- Screen-element location records:
## Start
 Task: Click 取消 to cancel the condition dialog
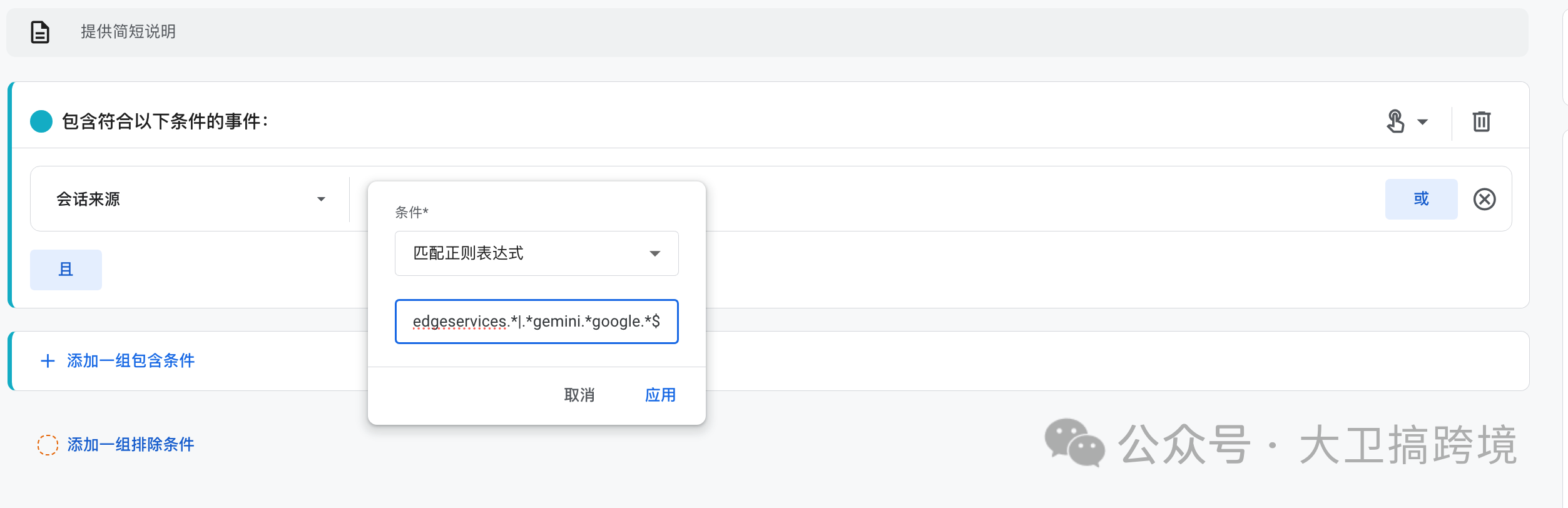[579, 395]
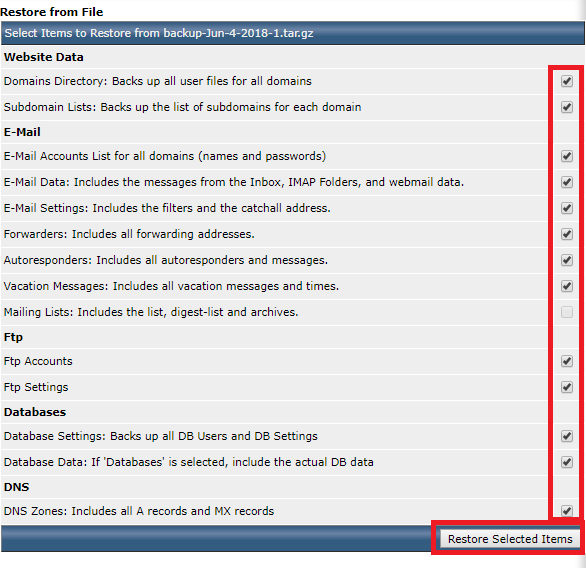Image resolution: width=586 pixels, height=568 pixels.
Task: Toggle the E-Mail Data checkbox
Action: tap(567, 182)
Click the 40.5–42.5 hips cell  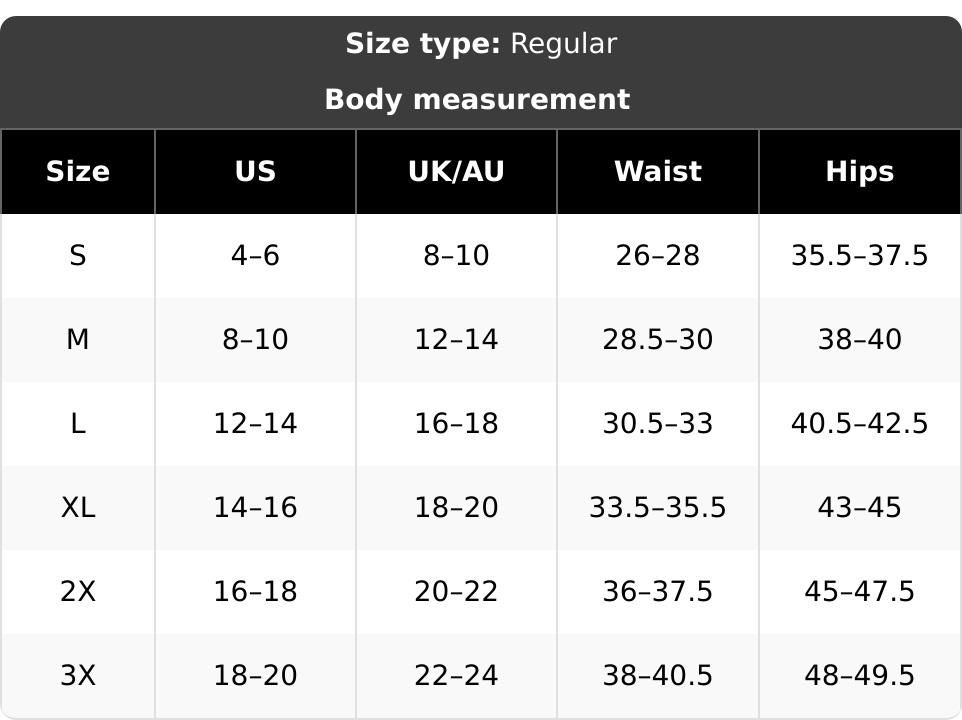(x=860, y=424)
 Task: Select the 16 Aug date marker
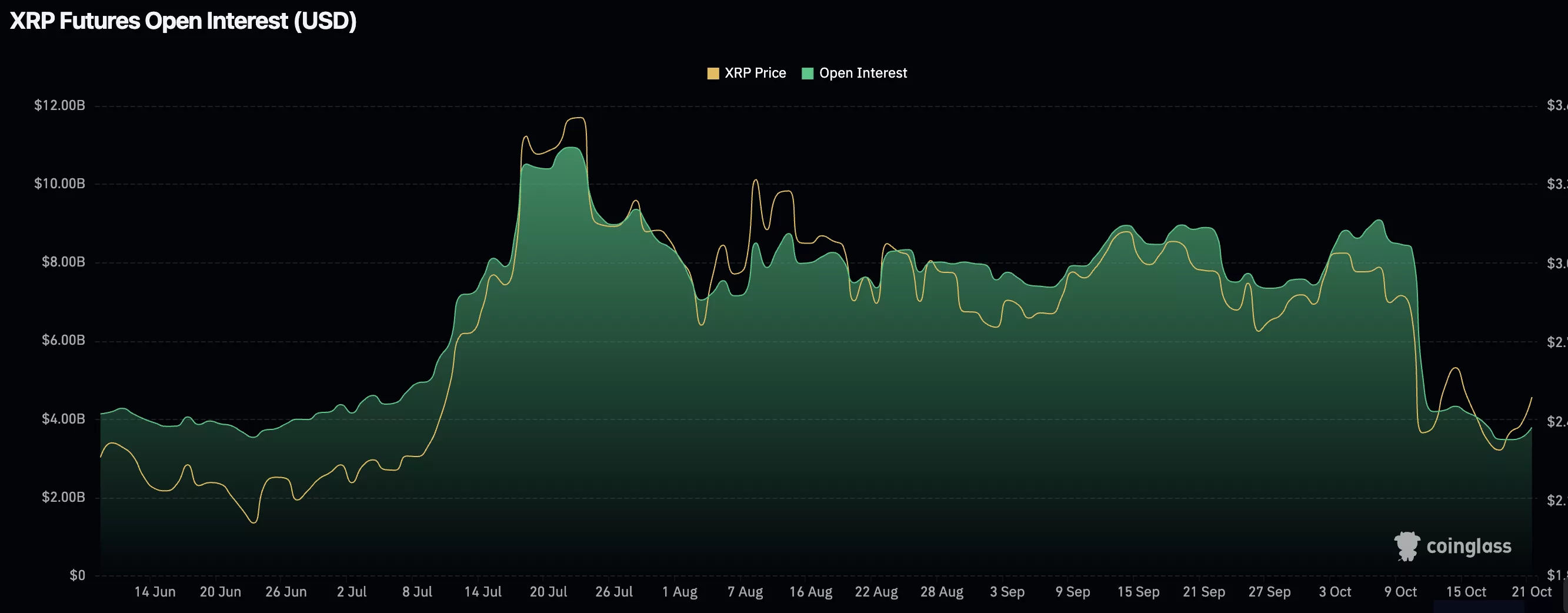[x=810, y=592]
## End
- Your objective: Find every line in the records above that contains the string "Task" and copy those lines. Case counts, so match capitalization.

- Reply to the exercise:
 Task: Click 取消 to cancel the condition dialog
Task: Toggle the E-Mail Data checkbox
 Task: Select the 16 Aug date marker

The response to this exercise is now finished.